Reference:
Decision tree (classification tree, regression tree)
Decision tree: The diagram of this blog is really beautiful and easy to understand. Ha ha laugh
Detailed explanation of decision tree
Decision tree is a supervised learning algorithm, which is often used for classification and regression. This paper only discusses the classification problem.
Decision tree model is a tree structure used for classification and regression. A decision tree consists of nodes and directed edges. Usually, a decision tree contains a root node, several internal nodes and several leaf nodes. The decision-making process of the decision tree needs to start from the root node of the decision tree, compare the data to be measured with the characteristic nodes in the decision tree, and select the next comparison branch according to the comparison result until the leaf node is the final decision result.
In short, decision tree is a multi-classification model that uses tree model to make decisions.
In order to find the optimal segmentation feature, we need to know some information theory knowledge first:
Purity:
You can understand the construction process of decision tree as the process of finding pure division. Mathematically, we can express purity, and another way to explain purity is to minimize the difference of target variables.
The uncertainty of information.
In information theory, the probability of random discrete events is uncertain. To measure the uncertainty of this information, Shannon, the father of informatics, introduced the concept of information entropy.
The greater the uncertainty, the greater the information content and the higher the information entropy.
The greater the information entropy, the lower the purity. When all the samples in the set are mixed evenly, the information entropy is the largest and the purity is the lowest.
There are three classical indicators of "impurities", namely information gain (ID3 algorithm), information gain rate (C4.5 algorithm) and Gini index (Cart algorithm).
Information gain:
Information gain means that division can improve purity and reduce information entropy. Its calculation formula is the information entropy of the parent node minus the information entropy of all the child nodes.
Information gain rate
Information gain rate = information gain/attribute entropy
gini index
Gini index (Gini impurity): indicates the probability that randomly selected samples in the sample set are wrongly classified.
That is, Gini index (Gini impurity) = probability of sample being selected * probability of sample being misclassified.
The property of Gini coefficient is the same as information entropy: it measures the uncertainty of random variables;
The greater the g, the higher the uncertainty of the data;
The smaller the g, the lower the uncertainty of the data;
G = 0, all samples in the dataset belong to the same category.

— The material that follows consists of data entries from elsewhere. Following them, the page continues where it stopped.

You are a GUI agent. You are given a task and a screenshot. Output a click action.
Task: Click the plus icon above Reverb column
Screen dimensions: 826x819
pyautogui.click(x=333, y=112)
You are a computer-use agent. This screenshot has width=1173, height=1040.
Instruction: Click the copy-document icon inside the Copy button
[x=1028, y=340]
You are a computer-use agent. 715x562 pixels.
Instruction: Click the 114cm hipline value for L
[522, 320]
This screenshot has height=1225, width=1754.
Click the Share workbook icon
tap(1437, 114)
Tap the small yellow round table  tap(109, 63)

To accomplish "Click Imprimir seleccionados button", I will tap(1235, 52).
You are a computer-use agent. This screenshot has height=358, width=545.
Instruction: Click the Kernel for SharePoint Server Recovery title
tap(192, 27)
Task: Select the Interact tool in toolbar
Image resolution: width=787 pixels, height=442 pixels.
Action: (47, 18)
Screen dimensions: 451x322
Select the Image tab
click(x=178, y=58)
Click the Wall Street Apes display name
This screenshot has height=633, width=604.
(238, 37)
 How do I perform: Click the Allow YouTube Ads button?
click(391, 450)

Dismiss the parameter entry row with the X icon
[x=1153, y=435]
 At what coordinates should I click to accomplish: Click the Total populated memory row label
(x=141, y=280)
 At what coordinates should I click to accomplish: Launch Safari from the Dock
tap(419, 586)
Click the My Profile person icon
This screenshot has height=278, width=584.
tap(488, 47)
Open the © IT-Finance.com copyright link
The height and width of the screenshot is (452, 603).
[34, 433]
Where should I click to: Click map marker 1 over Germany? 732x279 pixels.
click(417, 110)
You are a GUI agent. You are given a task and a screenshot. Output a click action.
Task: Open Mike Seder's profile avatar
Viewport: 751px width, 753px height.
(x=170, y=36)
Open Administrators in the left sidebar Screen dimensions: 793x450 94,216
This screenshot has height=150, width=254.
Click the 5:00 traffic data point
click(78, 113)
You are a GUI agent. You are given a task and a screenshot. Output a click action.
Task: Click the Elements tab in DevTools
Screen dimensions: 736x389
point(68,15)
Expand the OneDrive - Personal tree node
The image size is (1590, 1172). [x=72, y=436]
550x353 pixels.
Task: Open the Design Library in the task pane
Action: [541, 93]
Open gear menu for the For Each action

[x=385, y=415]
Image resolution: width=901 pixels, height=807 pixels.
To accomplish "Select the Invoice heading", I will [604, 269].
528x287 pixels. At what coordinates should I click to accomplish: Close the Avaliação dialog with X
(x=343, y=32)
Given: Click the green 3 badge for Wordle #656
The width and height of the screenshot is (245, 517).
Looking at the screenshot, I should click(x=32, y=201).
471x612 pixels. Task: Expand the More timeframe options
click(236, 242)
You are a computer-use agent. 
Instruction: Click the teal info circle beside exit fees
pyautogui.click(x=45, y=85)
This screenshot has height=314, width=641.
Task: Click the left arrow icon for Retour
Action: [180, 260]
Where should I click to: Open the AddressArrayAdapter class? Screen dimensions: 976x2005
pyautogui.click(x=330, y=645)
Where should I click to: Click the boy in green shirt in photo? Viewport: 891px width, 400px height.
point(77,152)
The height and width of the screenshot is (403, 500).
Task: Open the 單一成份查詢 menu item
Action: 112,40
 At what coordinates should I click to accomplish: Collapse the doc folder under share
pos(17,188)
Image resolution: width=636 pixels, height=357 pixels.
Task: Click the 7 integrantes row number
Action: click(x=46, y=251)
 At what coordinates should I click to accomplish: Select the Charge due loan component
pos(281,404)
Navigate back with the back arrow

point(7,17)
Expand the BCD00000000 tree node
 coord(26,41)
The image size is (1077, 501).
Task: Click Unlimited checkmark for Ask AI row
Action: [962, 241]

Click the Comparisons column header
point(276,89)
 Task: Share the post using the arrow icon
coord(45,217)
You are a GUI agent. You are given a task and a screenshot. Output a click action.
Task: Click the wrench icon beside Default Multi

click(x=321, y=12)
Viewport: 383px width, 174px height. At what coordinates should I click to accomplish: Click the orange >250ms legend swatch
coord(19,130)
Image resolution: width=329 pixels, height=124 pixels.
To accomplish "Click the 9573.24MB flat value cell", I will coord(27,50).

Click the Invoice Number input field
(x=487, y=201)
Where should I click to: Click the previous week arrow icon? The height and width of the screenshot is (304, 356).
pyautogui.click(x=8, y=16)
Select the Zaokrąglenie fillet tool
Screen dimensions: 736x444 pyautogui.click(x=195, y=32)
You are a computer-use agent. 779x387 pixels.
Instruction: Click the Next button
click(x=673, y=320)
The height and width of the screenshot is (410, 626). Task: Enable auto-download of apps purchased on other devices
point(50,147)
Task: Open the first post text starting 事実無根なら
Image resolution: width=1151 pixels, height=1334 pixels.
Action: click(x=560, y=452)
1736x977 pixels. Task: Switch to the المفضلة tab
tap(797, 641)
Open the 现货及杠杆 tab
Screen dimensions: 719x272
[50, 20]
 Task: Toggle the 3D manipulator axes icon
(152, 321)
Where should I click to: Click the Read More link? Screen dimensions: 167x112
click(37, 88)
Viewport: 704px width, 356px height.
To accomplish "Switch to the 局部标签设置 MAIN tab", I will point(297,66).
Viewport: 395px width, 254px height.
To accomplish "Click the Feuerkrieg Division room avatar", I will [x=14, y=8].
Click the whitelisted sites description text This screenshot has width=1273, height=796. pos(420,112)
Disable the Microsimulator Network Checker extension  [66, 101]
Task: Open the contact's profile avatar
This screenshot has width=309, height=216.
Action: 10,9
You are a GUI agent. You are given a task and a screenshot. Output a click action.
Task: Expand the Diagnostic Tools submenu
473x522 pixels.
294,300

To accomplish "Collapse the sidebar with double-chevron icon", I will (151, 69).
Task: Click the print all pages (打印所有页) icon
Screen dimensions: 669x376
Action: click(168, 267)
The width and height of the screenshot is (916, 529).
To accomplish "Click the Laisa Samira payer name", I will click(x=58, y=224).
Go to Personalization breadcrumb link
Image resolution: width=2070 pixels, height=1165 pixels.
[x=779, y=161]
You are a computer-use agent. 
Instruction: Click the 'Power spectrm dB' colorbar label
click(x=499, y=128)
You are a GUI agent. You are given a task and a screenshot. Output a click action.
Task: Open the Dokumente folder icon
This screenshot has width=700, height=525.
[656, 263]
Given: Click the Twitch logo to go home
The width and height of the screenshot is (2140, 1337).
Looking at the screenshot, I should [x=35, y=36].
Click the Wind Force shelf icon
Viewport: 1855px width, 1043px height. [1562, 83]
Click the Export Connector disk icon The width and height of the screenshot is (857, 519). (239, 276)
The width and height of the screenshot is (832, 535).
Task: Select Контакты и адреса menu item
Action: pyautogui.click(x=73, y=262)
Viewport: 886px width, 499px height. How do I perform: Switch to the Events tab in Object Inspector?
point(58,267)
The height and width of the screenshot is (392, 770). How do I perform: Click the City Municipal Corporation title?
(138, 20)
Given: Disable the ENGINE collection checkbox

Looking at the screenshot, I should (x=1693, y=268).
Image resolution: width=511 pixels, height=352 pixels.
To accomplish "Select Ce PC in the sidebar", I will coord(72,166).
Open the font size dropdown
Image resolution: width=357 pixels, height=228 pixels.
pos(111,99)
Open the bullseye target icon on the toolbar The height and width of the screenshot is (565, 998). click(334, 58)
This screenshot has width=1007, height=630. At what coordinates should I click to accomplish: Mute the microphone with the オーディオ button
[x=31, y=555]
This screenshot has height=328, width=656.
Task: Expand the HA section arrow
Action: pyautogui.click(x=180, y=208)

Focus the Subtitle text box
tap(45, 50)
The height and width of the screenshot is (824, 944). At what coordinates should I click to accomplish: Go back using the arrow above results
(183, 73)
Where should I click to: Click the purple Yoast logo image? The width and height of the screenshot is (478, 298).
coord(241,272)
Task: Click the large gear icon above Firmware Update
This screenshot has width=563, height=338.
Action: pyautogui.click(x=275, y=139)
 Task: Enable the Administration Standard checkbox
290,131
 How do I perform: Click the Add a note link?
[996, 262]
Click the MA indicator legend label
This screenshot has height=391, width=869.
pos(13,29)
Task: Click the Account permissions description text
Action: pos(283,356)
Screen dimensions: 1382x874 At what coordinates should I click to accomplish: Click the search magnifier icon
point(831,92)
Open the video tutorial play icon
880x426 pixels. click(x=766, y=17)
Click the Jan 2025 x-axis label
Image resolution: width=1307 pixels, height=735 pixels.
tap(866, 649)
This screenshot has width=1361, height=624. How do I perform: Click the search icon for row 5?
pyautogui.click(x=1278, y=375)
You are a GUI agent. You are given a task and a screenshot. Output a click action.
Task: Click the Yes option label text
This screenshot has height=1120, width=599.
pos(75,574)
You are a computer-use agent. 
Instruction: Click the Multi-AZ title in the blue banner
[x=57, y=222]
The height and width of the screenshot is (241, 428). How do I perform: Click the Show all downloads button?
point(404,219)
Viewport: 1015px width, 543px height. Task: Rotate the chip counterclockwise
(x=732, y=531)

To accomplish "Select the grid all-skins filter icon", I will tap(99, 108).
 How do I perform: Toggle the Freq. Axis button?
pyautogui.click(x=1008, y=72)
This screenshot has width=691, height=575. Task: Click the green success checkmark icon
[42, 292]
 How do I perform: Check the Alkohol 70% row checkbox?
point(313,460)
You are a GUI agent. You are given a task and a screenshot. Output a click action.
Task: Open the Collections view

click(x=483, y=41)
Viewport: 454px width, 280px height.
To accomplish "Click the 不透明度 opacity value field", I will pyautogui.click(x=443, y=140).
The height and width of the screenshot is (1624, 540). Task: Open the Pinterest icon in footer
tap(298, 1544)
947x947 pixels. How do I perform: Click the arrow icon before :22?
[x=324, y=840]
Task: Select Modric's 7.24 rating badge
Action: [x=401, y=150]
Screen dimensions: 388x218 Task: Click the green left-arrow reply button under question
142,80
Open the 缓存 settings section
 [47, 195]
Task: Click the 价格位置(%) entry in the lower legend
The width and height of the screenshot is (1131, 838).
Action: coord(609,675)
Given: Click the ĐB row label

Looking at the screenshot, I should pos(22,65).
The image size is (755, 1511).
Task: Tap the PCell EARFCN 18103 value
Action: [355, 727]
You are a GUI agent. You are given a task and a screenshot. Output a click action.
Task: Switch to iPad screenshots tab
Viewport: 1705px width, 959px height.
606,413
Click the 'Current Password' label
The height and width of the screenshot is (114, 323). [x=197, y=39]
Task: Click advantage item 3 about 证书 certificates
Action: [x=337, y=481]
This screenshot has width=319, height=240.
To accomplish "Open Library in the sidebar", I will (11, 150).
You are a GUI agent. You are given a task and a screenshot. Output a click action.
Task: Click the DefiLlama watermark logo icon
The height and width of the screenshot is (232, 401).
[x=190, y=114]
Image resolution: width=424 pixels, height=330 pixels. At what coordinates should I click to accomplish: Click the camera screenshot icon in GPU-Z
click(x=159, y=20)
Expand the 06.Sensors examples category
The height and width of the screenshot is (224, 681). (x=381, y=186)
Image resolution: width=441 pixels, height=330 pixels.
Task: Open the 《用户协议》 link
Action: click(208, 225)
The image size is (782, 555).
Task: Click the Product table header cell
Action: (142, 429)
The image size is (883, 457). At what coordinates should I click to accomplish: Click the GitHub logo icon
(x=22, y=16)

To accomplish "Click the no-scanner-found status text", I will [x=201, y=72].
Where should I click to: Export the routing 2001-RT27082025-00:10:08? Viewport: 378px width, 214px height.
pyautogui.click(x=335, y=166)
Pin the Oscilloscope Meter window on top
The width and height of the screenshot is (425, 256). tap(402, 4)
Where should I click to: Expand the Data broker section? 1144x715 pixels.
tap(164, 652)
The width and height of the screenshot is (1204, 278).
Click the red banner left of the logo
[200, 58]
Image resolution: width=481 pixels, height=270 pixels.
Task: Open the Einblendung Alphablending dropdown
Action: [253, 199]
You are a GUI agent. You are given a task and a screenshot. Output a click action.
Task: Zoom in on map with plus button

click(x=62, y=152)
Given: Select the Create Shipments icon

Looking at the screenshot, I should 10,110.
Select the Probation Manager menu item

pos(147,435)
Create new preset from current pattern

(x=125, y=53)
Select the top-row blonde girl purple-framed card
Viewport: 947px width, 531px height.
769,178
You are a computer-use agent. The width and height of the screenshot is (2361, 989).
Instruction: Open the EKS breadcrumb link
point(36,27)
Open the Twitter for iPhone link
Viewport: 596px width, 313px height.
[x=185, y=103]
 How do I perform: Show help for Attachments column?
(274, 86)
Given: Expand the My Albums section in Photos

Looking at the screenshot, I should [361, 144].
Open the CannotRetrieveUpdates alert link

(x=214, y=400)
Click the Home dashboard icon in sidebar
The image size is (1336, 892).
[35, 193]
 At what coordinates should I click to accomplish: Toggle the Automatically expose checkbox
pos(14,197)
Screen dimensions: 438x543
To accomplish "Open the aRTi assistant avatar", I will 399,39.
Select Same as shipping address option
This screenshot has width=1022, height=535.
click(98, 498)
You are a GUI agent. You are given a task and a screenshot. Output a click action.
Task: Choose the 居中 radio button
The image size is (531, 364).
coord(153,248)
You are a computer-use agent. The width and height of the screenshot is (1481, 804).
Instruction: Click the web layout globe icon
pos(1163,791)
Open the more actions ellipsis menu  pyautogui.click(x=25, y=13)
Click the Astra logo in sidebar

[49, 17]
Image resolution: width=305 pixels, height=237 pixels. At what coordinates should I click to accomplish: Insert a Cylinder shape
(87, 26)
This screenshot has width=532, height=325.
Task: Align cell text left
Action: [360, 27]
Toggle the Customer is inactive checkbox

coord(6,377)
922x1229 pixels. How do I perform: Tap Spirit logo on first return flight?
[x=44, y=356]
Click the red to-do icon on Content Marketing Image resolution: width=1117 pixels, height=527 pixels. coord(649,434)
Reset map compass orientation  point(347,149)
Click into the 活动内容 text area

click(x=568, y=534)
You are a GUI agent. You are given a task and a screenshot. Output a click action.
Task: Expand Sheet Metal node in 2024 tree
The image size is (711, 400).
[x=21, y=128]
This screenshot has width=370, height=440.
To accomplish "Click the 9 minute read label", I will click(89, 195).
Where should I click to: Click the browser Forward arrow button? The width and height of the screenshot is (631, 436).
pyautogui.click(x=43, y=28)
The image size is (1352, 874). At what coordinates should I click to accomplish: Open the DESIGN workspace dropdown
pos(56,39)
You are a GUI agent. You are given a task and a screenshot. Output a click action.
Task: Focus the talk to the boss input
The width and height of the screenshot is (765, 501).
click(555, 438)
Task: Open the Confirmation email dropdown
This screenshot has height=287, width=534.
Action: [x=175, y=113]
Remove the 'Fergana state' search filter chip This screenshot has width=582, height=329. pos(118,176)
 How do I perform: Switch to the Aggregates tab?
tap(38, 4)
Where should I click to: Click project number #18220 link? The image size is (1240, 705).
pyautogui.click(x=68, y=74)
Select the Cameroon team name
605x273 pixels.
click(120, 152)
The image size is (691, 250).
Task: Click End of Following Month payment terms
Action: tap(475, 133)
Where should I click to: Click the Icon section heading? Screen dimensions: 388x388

Detailed reference: machine learning-Gini index
ID3 algorithm is based on Occam razor (you can get things done with less things): the smaller the decision tree, the better it is.
The core of ID3 algorithm is to select the features to be divided according to the information gain of each node of the decision tree, and then recursively construct the decision tree. The algorithm uses top-down greedy search to traverse the possible decision tree space.
Specific methods:
Limitations of ID3:
C4.5 is similar to ID3, but its major feature is that it overcomes the shortcoming of ID3' s emphasis on the number of features and introduces the information gain rate as the classification standard.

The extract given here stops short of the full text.